The Lancashire Witches eBook

This eBook from the Gutenberg Project consists of approximately 866 pages of information about The Lancashire Witches.

The Lancashire Witches eBook

This eBook from the Gutenberg Project consists of approximately 866 pages of information about The Lancashire Witches.

“You look greatly disturbed, Alizon, as if you had been visited by a nightmare in your sleep, and were still under its influence.”

Alizon made no reply.

“A few hours’ tranquil sleep will restore you,” pursued Mistress Nutter, “and you will forget your fears.  You must not indulge in these nocturnal rambles again, or they may be attended with dangerous consequences.  I may not have a second warning dream.  Come to the house.”

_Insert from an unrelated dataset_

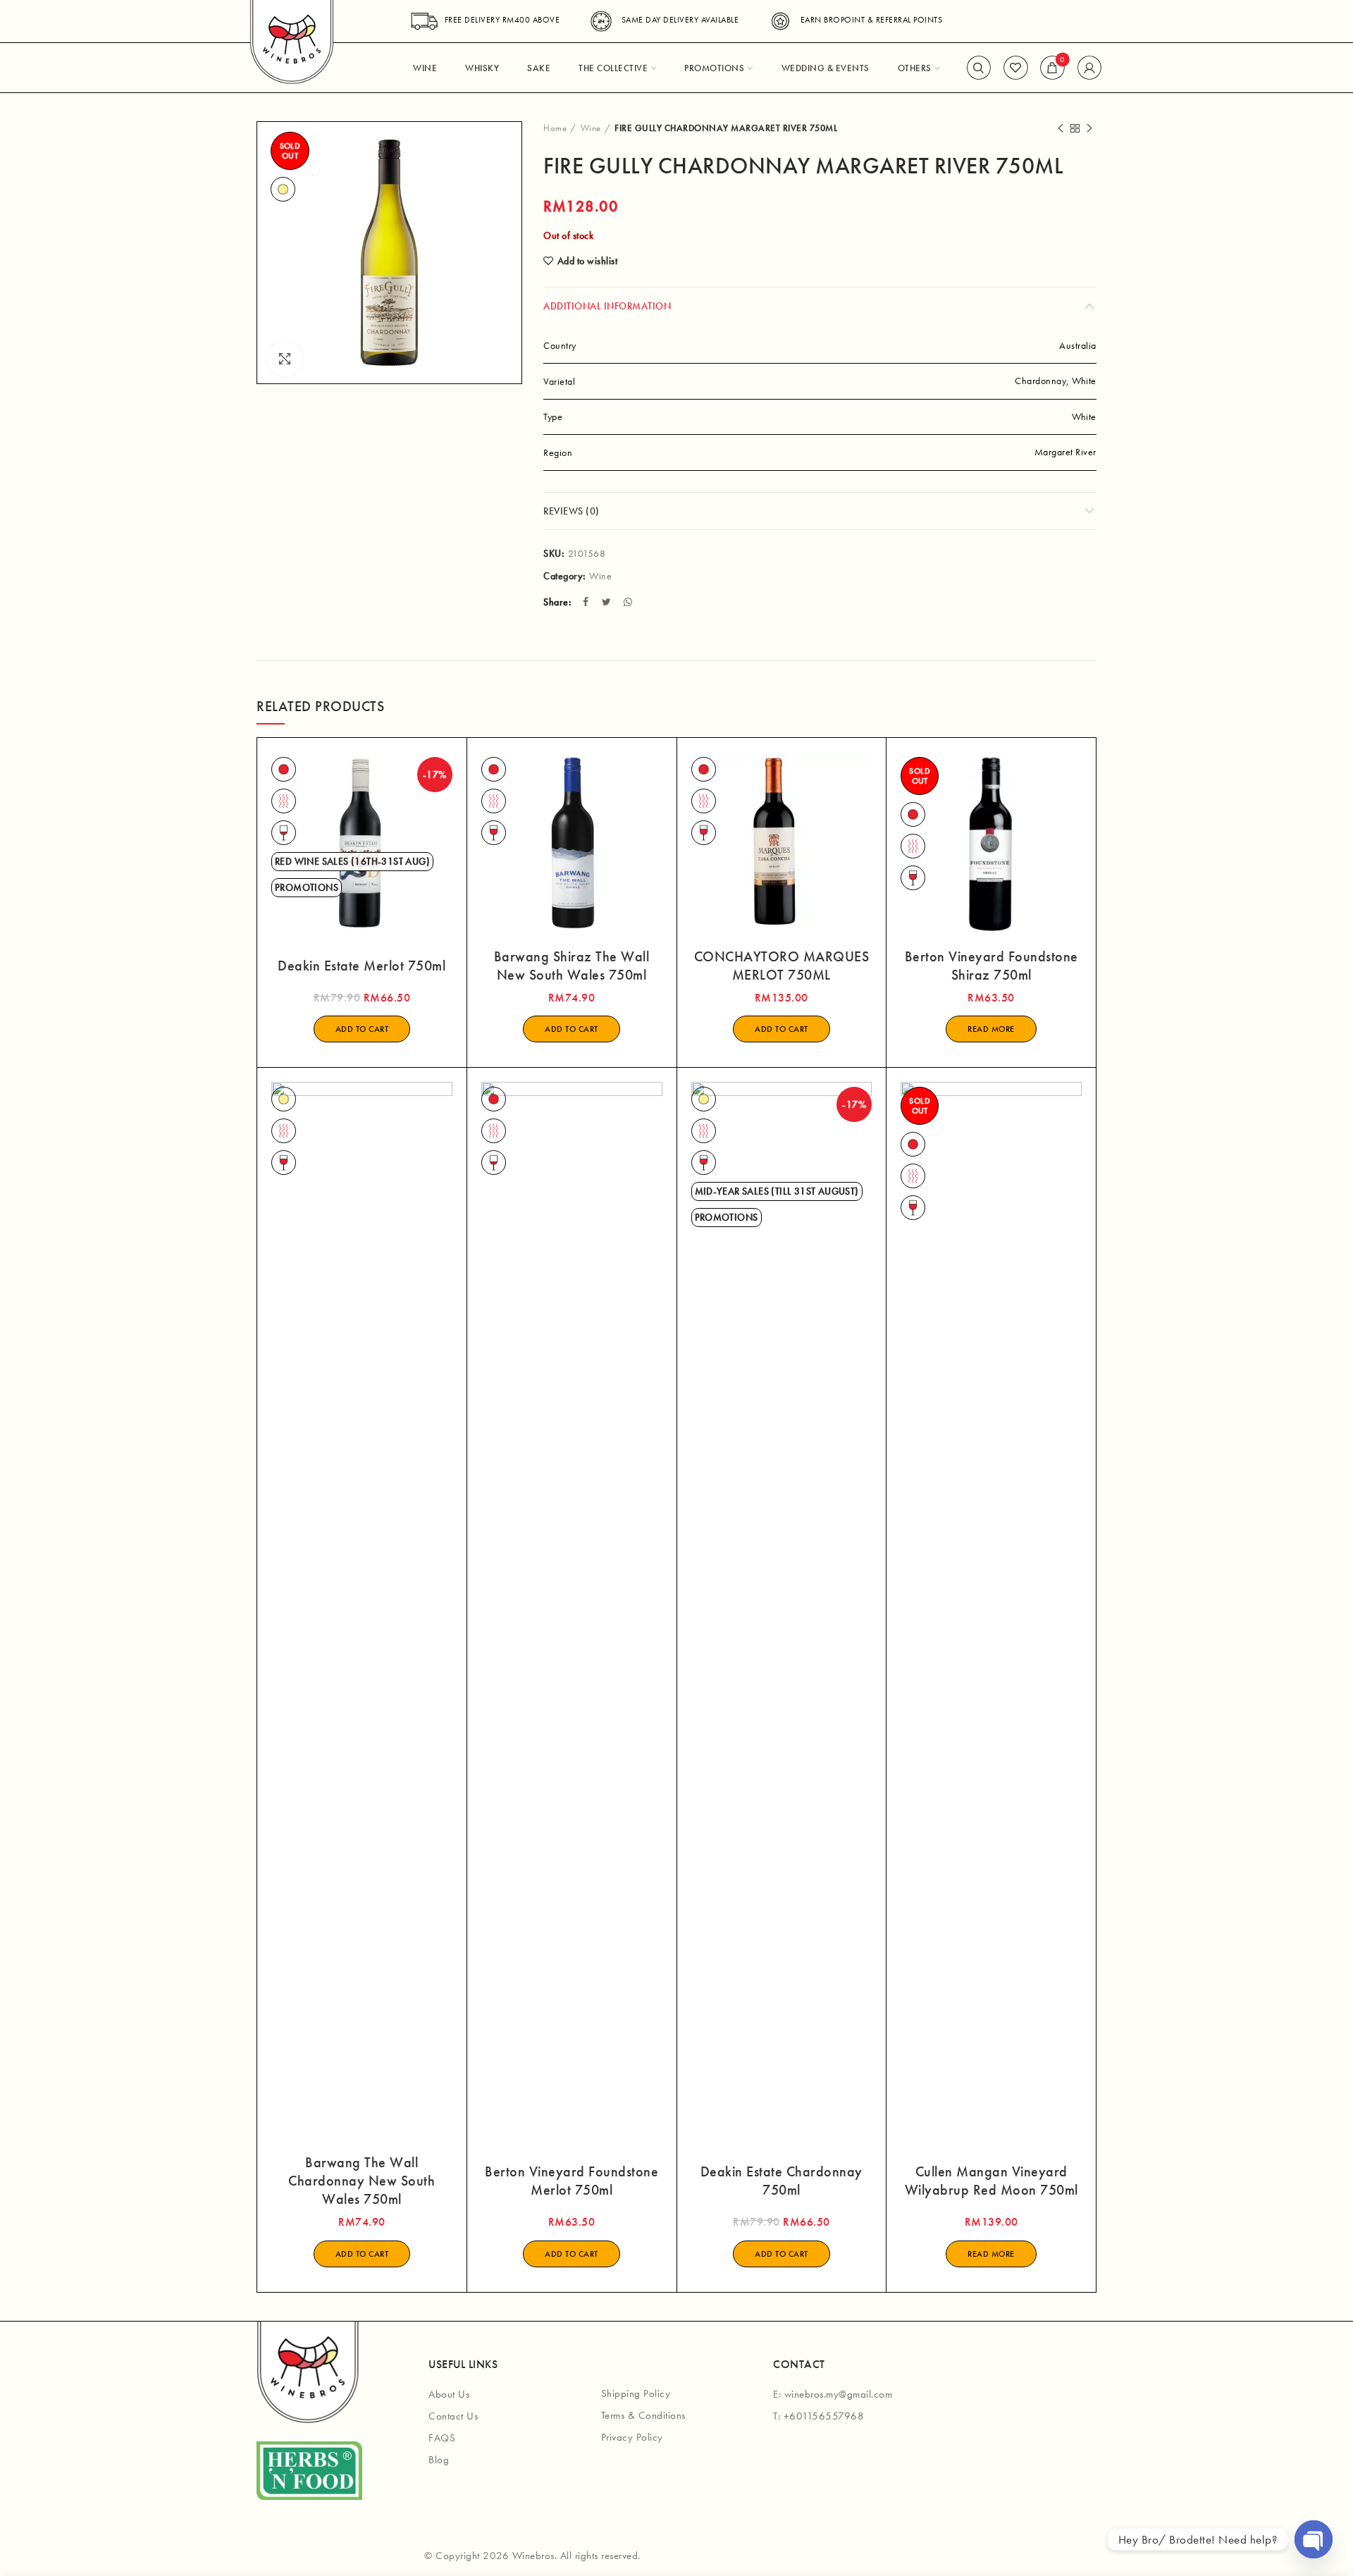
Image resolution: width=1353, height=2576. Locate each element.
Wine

And, as Alizon followed her along the garden path, she could not help asking herself, though with little hope in the question, if all she had witnessed was indeed nothing more than a troubled dream.

END OF THE FIRST BOOK.

THE LANCASHIRE WITCHES.

BOOK THE SECOND.

Pendle Forest.

CHAPTER I.—­FLINT.

A lovely morning succeeded the strange and terrible night.  Brightly shone the sun upon the fair Calder as it winded along the green meads above the bridge, as it rushed rejoicingly over the weir, and pursued its rapid course through the broad plain below the Abbey.  A few white vapours hung upon the summit of Whalley Nab, but the warm rays tinging them with gold, and tipping with fire the tree-tops that pierced through them, augured their speedy dispersion.  So beautiful, so tranquil, looked the old monastic fane, that none would have deemed its midnight rest had been broken by the impious rites of a foul troop.  The choir, where the unearthly scream and the demon laughter had resounded, was now vocal with the melodies of the blackbird, the thrush, and other songsters of the grove.  Bells of dew glittered upon the bushes rooted in the walls, and upon the ivy-grown pillars; and gemming the countless spiders’ webs stretched from bough to bough, showed they were all unbroken.  No traces were visible on the sod where the unhallowed crew had danced their round; nor were any ashes left where the fire had burnt and the caldron had bubbled.  The brass-covered tombs of the abbots in the presbytery looked as if a century had passed over them without disturbance; while the graves in the cloister cemetery, obliterated, and only to be detected when a broken coffin or a mouldering bone was turned up by the tiller of the ground, preserved their wonted appearance.  The face of nature had received neither impress nor injury from the fantastic freaks and necromantic exhibitions of the witches.  Every thing looked as it was left overnight; and the only footprints to be detected were those of the two girls, and of the party who came in quest of them.  All else had passed by like a vision or a dream.  The rooks cawed loudly in the neighbouring trees, as if discussing the question of breakfast, and the jackdaws wheeled merrily round the tall spire, which sprang from the eastern end of the fane.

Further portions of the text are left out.